▸ Trecho:
++++++++++
No primeiro episódio de seu novo programa, Angélica: 50 & Tanto (disponível no Globoplay), idealizado por ela e pelo jornalista Chico Felitti (A Mulher da Casa Abandonada, O Ateliê), a apresentadora reúne em sua casa as estrelas Maísa Silva, Sandy e Fernanda Souza, rostos que, tanto quanto ela, marcam o imaginário do público desde que são crianças.

Como Xuxa, Hebe, Ana Maria Braga e Eliana, Angélica, que completa 50 anos em 2023, é um dos nomes mais consagrados da televisão brasileira. Em atividade desde os quatro anos, a loira já foi apresentadora, modelo, cantora e atriz — tanto de comerciais quanto de cinema —, portanto, observá-la refletir sobre sua jornada faz recordar momentos pessoais. Não há Angélica sem um grande público e não houve um momento, nas últimas décadas, em que ela não foi A Angélica.

Por isso, faz sentido que ela reúna outros nomes que compartilham de sua trajetória, especialmente para iniciar um novo programa que marca um momento tão decisivo na vida de todas as mulheres. Enquanto Maísa começou sua carreira em programas de auditório aos três anos, Fernanda Souza seguiu uma trajetória parecida com a de Angélica ao se tornar atriz de comerciais e apresentadora aos cinco anos antes de alcançar o estrelato na versão brasileira do fenômeno argentino Chiquititas (SBT), em 1997; e Sandy, aos seis anos, em 1991, lançou seu primeiro álbum infantil ao lado do irmão, Júnior, intitulado Aniversário do Tatu.
++++++++++
▸ Objetivo: De acordo com o trecho, por que faz sentido que Angélica receba Maísa Silva, Sandy e Fernanda Souza no primeiro episódio do programa? Responda em uma a três frases.

▸ Lista de registros:
++++++++++
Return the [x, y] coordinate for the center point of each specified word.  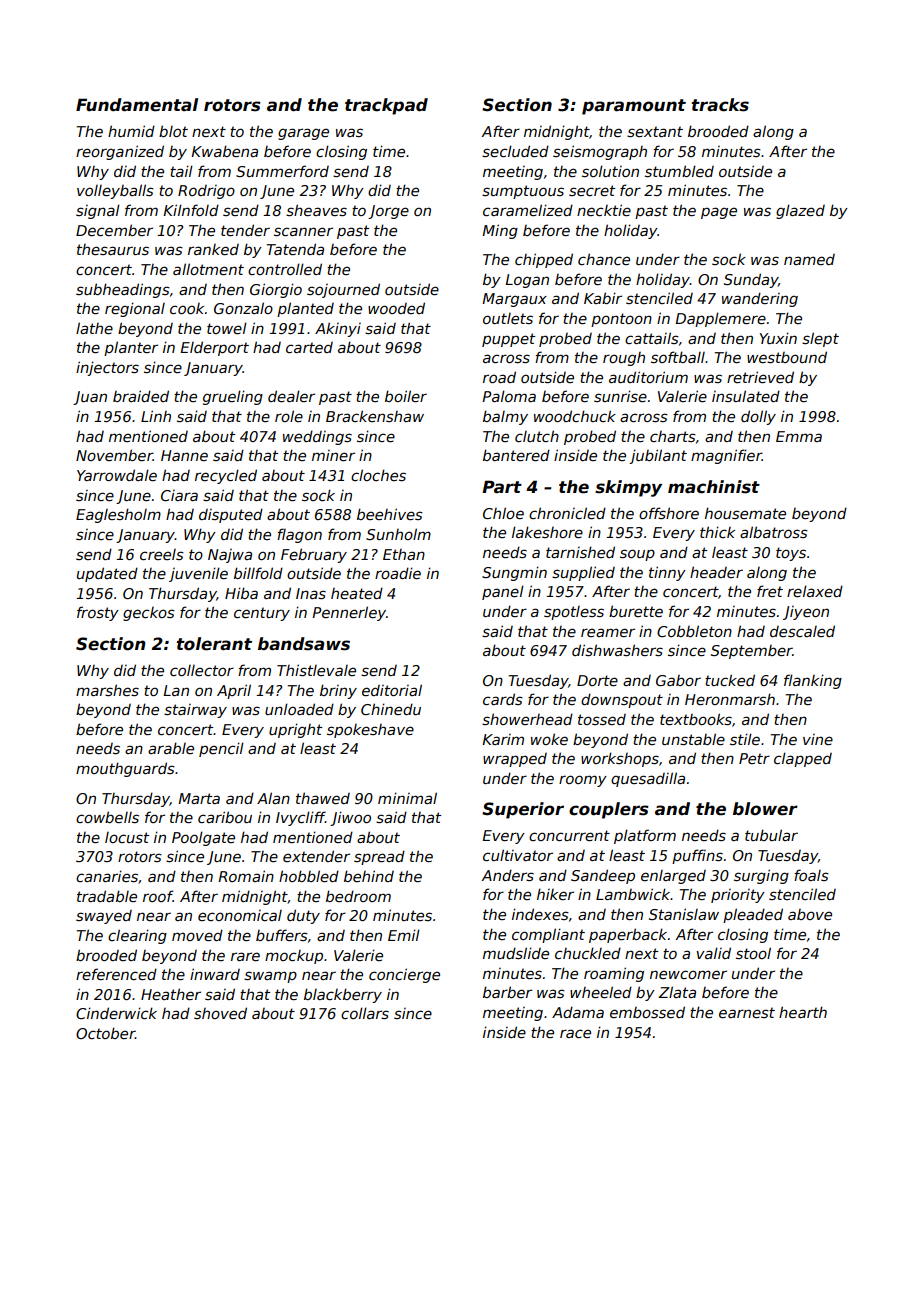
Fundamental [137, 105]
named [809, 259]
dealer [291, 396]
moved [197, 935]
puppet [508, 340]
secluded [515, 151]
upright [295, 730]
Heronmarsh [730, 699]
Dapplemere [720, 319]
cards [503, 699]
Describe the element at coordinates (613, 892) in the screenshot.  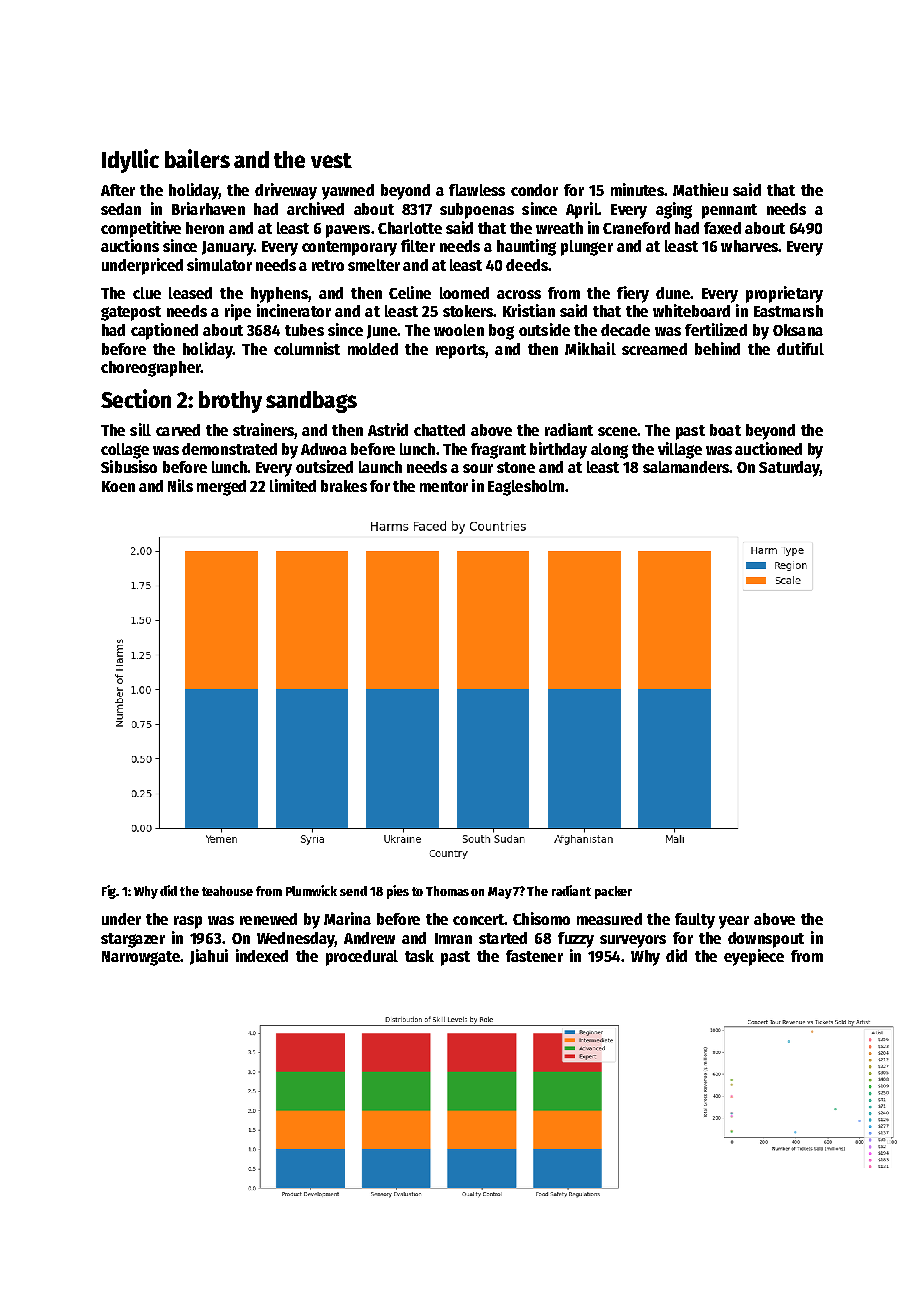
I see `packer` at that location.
++++++++++
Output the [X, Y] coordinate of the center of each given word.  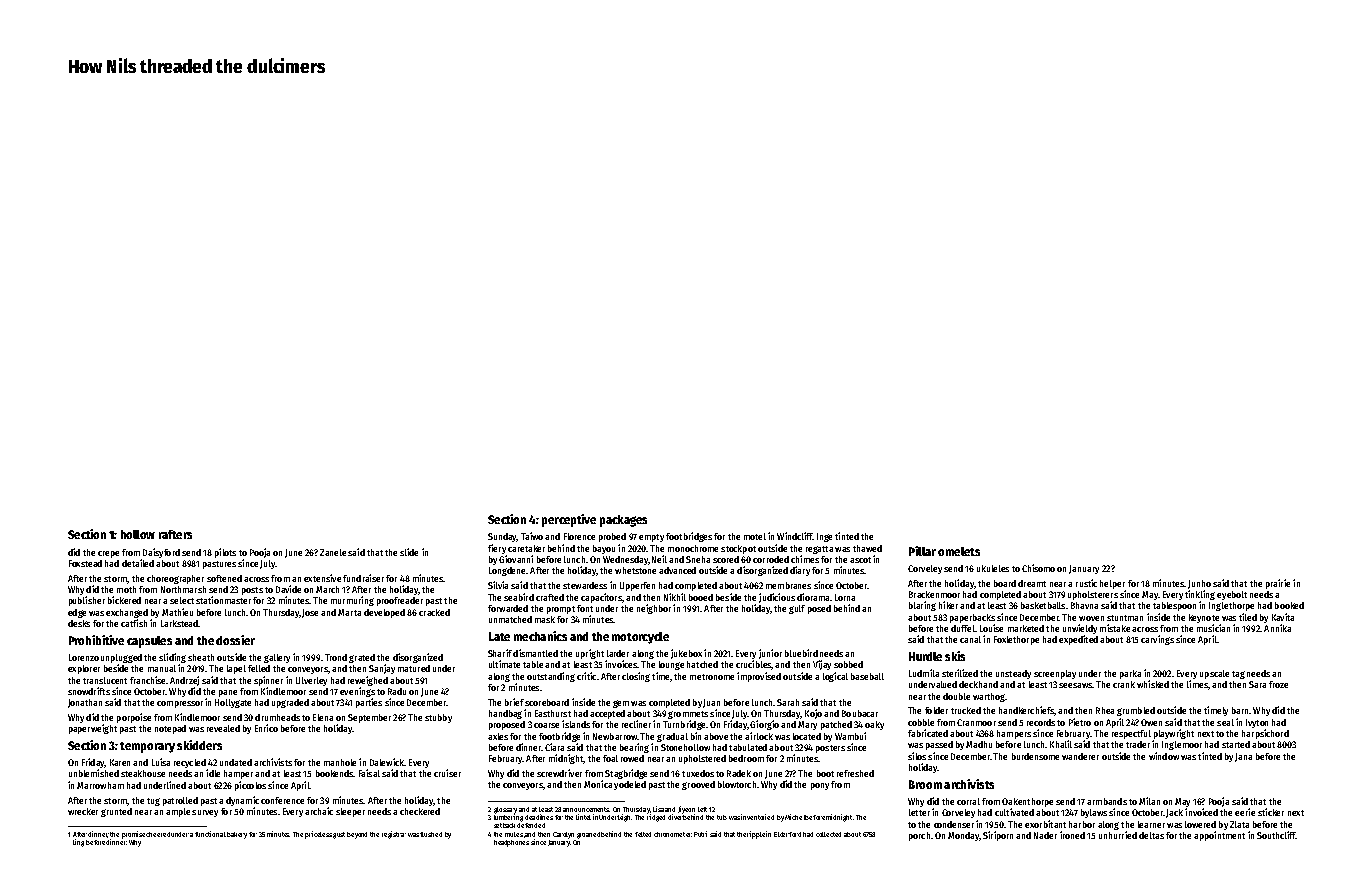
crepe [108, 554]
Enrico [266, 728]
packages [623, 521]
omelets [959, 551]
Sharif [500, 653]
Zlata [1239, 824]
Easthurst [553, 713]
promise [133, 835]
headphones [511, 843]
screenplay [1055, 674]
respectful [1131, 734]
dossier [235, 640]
++++++++++
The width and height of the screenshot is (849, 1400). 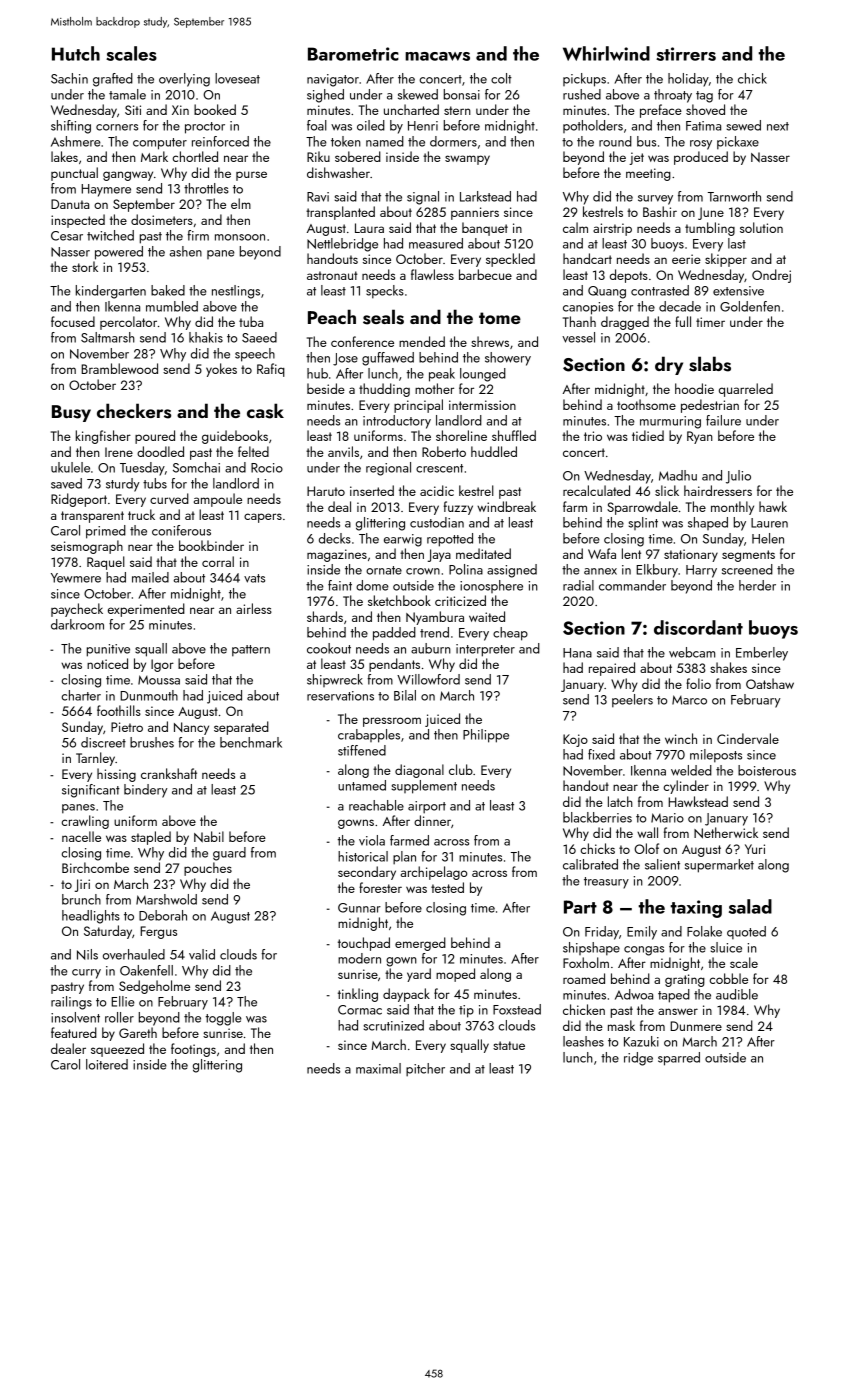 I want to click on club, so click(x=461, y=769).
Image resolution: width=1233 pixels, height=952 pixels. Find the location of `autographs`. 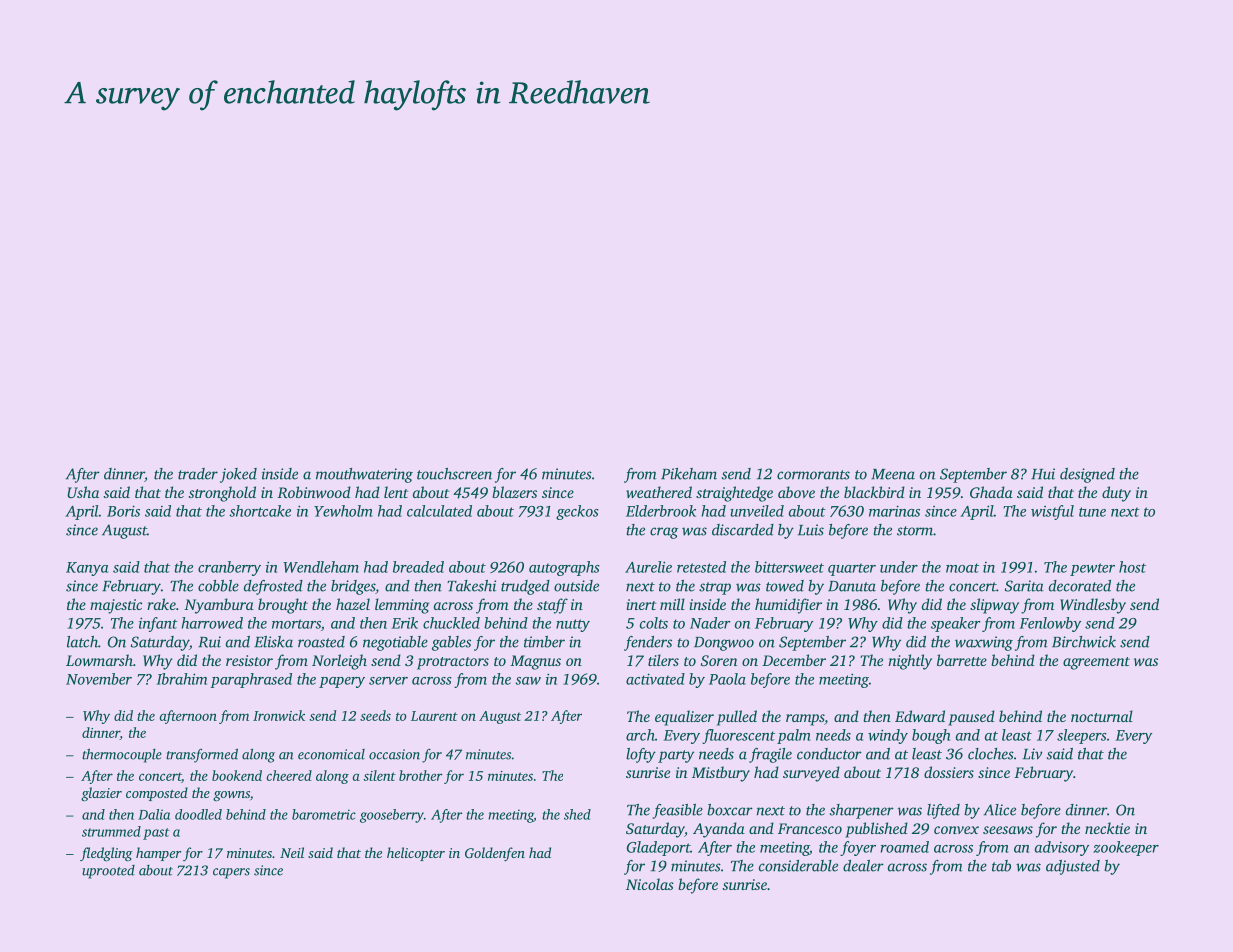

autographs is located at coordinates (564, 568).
++++++++++
▸ Resposta: Angélica é um dos nomes mais consagrados da televisão brasileira, e sua carreira começou aos quatro anos. As convidadas compartilham dessa trajetória, pois também marcam o imaginário do público desde crianças. Reunir esses nomes é especialmente adequado para iniciar um programa que marca um momento tão decisivo na vida de todas as mulheres.